Oklahoma’s top cop just took another big swing at the state’s illicit marijuana trade, with agents uprooting nearly 59,000 plants and hauling away about 1,350 pounds of processed cannabis from two illegal grow operations and two processing facilities near Tulsa on Wednesday. Multiple people were arrested, and state officials say immigration authorities detained several undocumented workers found on the properties. Investigators allege the targeted businesses were operating outside state law and pumping product into the black market, and Attorney General Gentner Drummond cast the raids as part of a long-term push to dismantle trafficking networks exploiting Oklahoma’s medical marijuana system.

According to KOKH, agents hit KMA 2021 and Wanna-Dab Labs in Tulsa, along with Danky McNuggy Medical Group locations in Claremore and Tulsa. The station reports that investigators seized 58,920 marijuana plants in total, along with roughly 1,350 pounds of processed product, turning what looked like thriving grows into bare dirt in a single operation.

KRMG reports that nine people taken into custody at the sites were identified as undocumented immigrants, and federal immigration officials are expected to pursue deportation. "We are making communities across the state safer each time we shut down an illegal marijuana grow operation," Drummond said in a statement to the station, arguing that these kinds of busts cut off supply to unlicensed markets.

Among those arrested were Qiu Cheng Chen, known as Sam Chen, and his wife, Xiufeng Lin, known as Linda Lin, who were booked on complaints including conspiracy to defraud the state, conspiracy to manufacture a controlled dangerous substance, and aggravated manufacturing of a controlled dangerous substance, KOKH reports. Authorities allege that Chen and Lin relied on straw-owner arrangements to register and operate multiple medical marijuana businesses in Tulsa and Rogers counties, effectively hiding who was really running the show.

------------------------------

EXERCISE DETAILS:
In the report on the Oklahoma marijuana raids, please state how many marijuana plants investigators seized in total.

------------------------------

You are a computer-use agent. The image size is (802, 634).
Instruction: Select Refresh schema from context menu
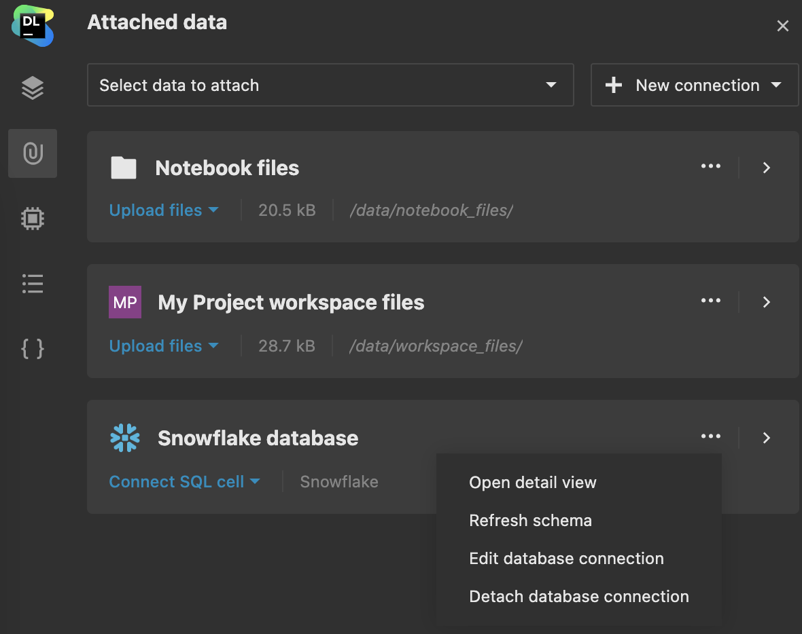pyautogui.click(x=530, y=521)
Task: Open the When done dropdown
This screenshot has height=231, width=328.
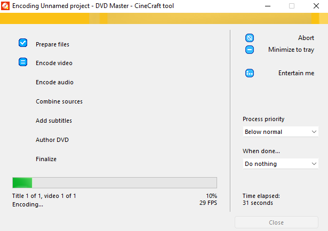Action: (280, 164)
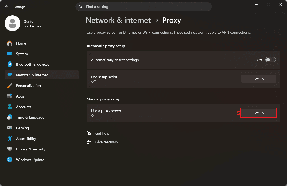
Task: Go to Time & language settings
Action: [x=30, y=117]
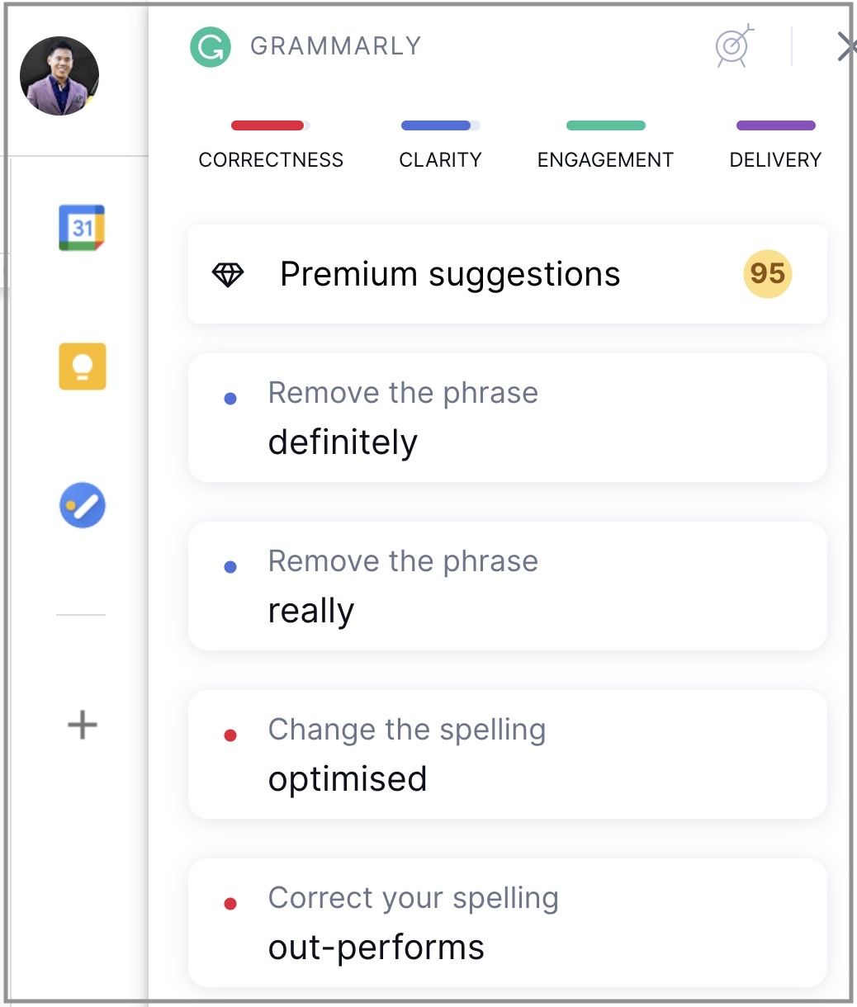Click the diamond premium icon
Viewport: 857px width, 1007px height.
(228, 275)
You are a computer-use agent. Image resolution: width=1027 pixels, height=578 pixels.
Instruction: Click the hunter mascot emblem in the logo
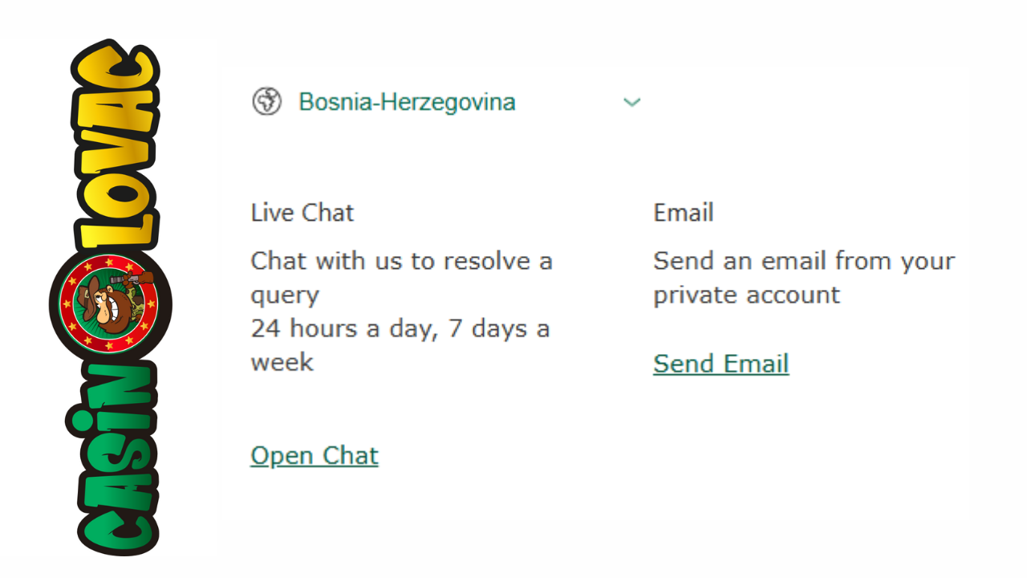[111, 303]
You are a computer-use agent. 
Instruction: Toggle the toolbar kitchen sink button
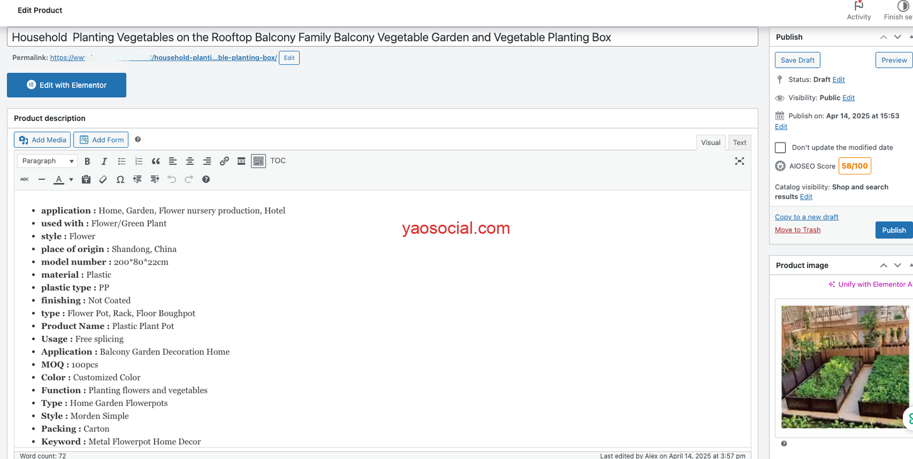pos(258,161)
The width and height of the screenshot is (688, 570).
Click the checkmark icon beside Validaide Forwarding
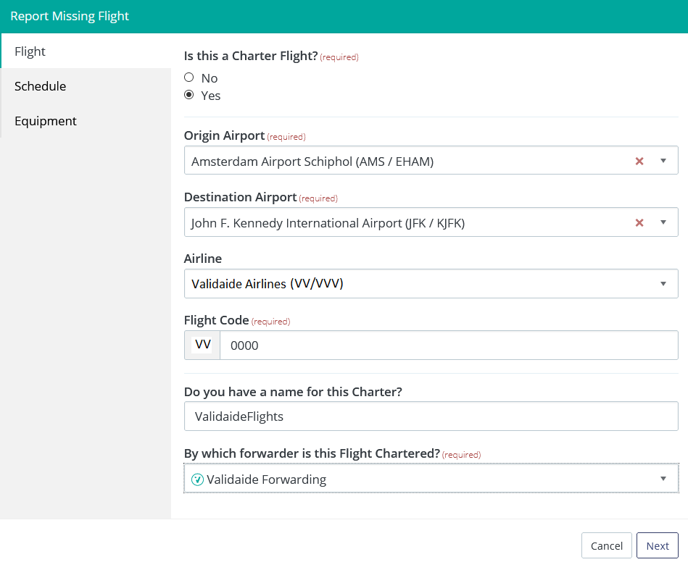point(197,479)
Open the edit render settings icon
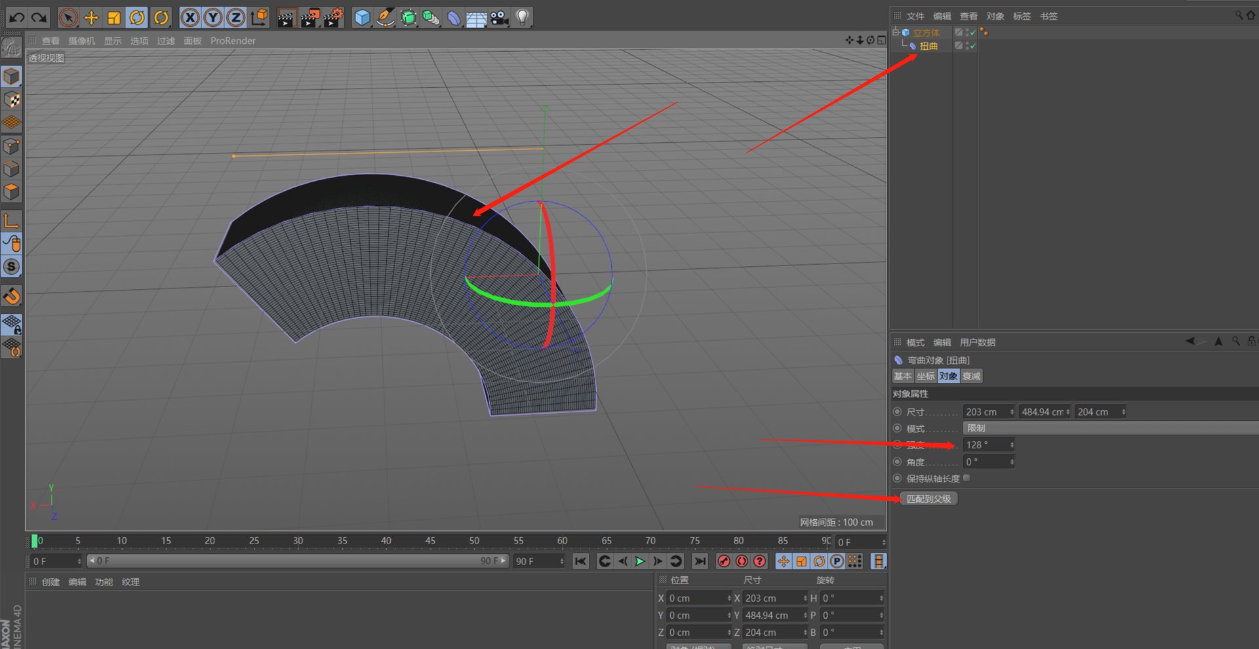The image size is (1259, 649). (x=332, y=18)
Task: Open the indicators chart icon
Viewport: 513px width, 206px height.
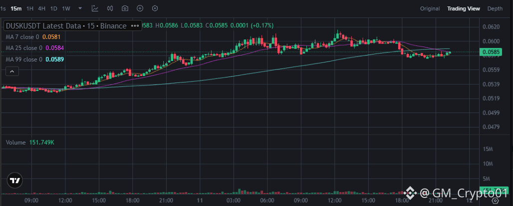Action: (95, 9)
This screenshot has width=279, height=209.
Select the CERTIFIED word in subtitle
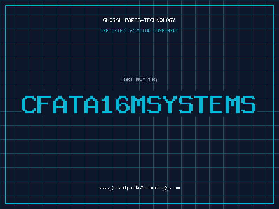coord(113,31)
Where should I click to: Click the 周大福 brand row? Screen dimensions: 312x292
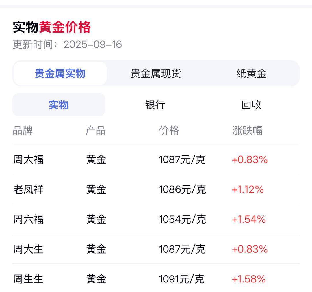[28, 159]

------------------------------

REPLY TO THE TASK:
58,920 plants.